Maybe you were that girl. The last one to get her period. Maybe it’s déjà vu all over again as you wait… and wait… to cross the reproductive finish line. Menopause. It’s certainly been a thing for your girlfriends, but you only know about it secondhand.

Do not fret. Recent studies confirm a few educated guesses about women who begin menopause late, and most of it is good news for you.

Most women reach menopause between 45 and 55; the average age is 51. Menopause officially occurs one year after your last period. Late onset is considered anytime after age 55, at which point, a woman has been producing estrogen for at least 40 years, depending on when she began menstruating.

Factors that affect when a person begins her reproductive years and reaches menopause have a little to do with heredity and occasionally may be related to do with environmental factors. Those who smoke or live at high altitudes, for example, tend to begin menopause early. Most often, it occurs… well, when it occurs.

As any menopausal woman knows, estrogen is an important hormone that regulates lots of systems in your body, from your brain to your skin to your reproductive organs and keeps them running smoothly. That’s why the absence of estrogen in menopause sends you into such a tailspin and requires several years to adjust to.

We know that estrogen has protective effects on our bones and our heart. Two large-scale, recent studies confirm that women who reach menopause late, and thus are exposed to estrogen for longer, also tend to have fewer cardiovascular problems, such as strokes or heart attacks.

For example, one very recent study looked at longitudinal data for over 3,000 women, specifically examining the reproductive years—the total number of years from first menstruation to menopause—in women age 60 or over. They determined that “every one-year increase in reproductive duration… was associated with a 3% reduction in a woman’s risk of angina or stroke.”

Women with more reproductive years are also at lower risk for osteoporosis and have fewer fractures.
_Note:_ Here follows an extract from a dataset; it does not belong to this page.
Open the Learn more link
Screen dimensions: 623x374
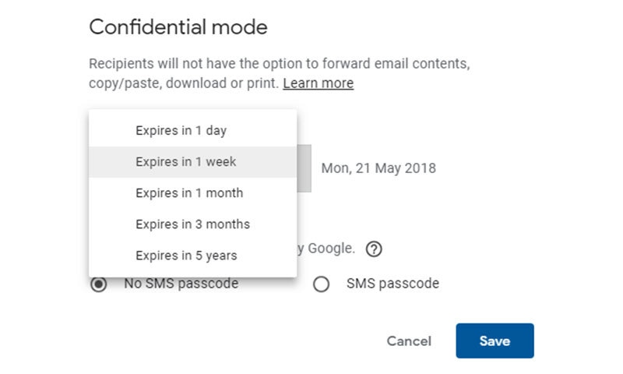[x=319, y=83]
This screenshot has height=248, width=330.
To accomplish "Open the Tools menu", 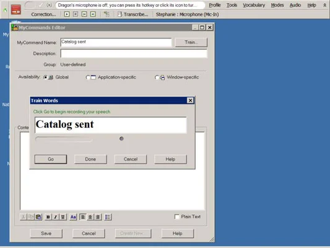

Since estrogen keeps skin smooth and supple, late menopause tends to keep your skin smooth and your vagina lubricated.

If you are still menstruating at 55, please continue your diligence with regular gynecological exams and screenings, while you enjoy your supple skin and healthy heart. I’ve seen more vulvar cancers in the last three months than in the previous 15 years, and these were among women who hadn’t had a pelvic exam in years.

Overall, you’ll probably live longer, according to two large-scale studies. A 2005 study followed 12,134 Dutch women for 17 years and found that, when all the risk and protective factors were considered, “the net effect was an increased life span.”

Another study examined the effect of late menopause on the chances of living to age 90. These researchers selected a diverse group of post-menopausal women from the Women’s Health Initiative, the massive study of 16,251 women that ran from 1993-1998, and followed them until 2014. Of the 55 percent of women who reached age 90, odds of survival for those with over 40 reproductive years were 13 percent higher.

Neither lifestyle, weight, reproductive factors, contraception use, nor hormone therapy nor significantly altered these survival rates. The determining factor was the number of reproductive years.

“Later age at menopause is associated with better health, longer life and less cardiovascular disease,” said Ellen B. Gold, a professor emeritus in public health at the University of California, Davis, School of Medicine in this article.

So buckle up, late bloomers, it might be a smoother, longer ride than you thought.